Instructions to follow — Your answer must hold only the lines below from the line containing "Open the emoji" through the line containing "Screen dimensions: 585x391", each reproduced exactly.

Saved data entries —

-=-=-

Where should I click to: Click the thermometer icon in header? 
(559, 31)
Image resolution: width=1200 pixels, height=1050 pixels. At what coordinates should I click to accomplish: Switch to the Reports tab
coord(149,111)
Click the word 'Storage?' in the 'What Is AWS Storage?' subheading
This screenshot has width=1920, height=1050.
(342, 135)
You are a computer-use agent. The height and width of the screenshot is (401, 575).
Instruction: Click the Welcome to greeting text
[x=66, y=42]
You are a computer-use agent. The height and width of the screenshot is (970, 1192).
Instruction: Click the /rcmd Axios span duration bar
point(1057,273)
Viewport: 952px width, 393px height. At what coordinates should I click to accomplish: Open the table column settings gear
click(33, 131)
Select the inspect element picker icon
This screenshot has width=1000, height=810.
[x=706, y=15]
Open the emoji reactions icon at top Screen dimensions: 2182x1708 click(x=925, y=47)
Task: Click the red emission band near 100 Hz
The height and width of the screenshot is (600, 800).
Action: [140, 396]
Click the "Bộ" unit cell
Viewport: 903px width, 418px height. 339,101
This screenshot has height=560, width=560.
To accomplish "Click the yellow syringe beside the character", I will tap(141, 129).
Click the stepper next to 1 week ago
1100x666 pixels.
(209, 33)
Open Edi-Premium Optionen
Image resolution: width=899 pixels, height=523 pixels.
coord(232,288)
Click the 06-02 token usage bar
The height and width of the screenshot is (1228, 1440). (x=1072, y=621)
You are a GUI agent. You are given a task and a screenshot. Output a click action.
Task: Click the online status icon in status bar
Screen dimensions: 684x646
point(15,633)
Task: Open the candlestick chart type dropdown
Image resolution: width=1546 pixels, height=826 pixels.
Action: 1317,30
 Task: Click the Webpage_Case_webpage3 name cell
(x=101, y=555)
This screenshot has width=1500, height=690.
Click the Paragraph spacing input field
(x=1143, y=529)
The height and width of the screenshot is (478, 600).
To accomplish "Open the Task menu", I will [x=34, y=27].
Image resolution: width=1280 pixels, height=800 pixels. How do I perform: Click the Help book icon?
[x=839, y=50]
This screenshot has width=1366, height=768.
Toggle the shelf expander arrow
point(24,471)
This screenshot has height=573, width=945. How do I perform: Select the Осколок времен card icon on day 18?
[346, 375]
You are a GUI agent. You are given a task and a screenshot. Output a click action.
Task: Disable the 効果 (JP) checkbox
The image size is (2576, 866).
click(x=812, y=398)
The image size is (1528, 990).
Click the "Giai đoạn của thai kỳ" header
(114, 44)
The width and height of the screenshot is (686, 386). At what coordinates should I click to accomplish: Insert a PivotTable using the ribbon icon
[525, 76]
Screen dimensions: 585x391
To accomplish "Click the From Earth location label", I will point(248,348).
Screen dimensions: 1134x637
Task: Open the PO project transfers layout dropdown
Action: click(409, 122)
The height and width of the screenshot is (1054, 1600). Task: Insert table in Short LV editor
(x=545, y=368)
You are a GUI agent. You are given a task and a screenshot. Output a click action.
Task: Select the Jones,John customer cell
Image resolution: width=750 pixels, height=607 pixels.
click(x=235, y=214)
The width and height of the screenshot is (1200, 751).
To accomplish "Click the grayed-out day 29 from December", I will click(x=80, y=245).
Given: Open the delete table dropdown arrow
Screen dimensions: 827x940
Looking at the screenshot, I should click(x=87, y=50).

-=-=-

Task answer —
Open the emoji reactions icon at top Screen dimensions: 2182x1708 click(x=925, y=47)
Task: Click the red emission band near 100 Hz
The height and width of the screenshot is (600, 800).
Action: [140, 396]
Click the "Bộ" unit cell
Viewport: 903px width, 418px height. 339,101
This screenshot has height=560, width=560.
To accomplish "Click the yellow syringe beside the character", I will tap(141, 129).
Click the stepper next to 1 week ago
1100x666 pixels.
(209, 33)
Open Edi-Premium Optionen
Image resolution: width=899 pixels, height=523 pixels.
coord(232,288)
Click the 06-02 token usage bar
The height and width of the screenshot is (1228, 1440). (x=1072, y=621)
You are a GUI agent. You are given a task and a screenshot. Output a click action.
Task: Click the online status icon in status bar
Screen dimensions: 684x646
point(15,633)
Task: Open the candlestick chart type dropdown
Image resolution: width=1546 pixels, height=826 pixels.
Action: 1317,30
 Task: Click the Webpage_Case_webpage3 name cell
(x=101, y=555)
This screenshot has width=1500, height=690.
Click the Paragraph spacing input field
(x=1143, y=529)
The height and width of the screenshot is (478, 600).
To accomplish "Open the Task menu", I will [x=34, y=27].
Image resolution: width=1280 pixels, height=800 pixels. How do I perform: Click the Help book icon?
[x=839, y=50]
This screenshot has width=1366, height=768.
Toggle the shelf expander arrow
point(24,471)
This screenshot has height=573, width=945. How do I perform: Select the Осколок времен card icon on day 18?
[346, 375]
You are a GUI agent. You are given a task and a screenshot. Output a click action.
Task: Disable the 効果 (JP) checkbox
The image size is (2576, 866).
click(x=812, y=398)
The image size is (1528, 990).
Click the "Giai đoạn của thai kỳ" header
(114, 44)
The width and height of the screenshot is (686, 386). At what coordinates should I click to accomplish: Insert a PivotTable using the ribbon icon
[525, 76]
Screen dimensions: 585x391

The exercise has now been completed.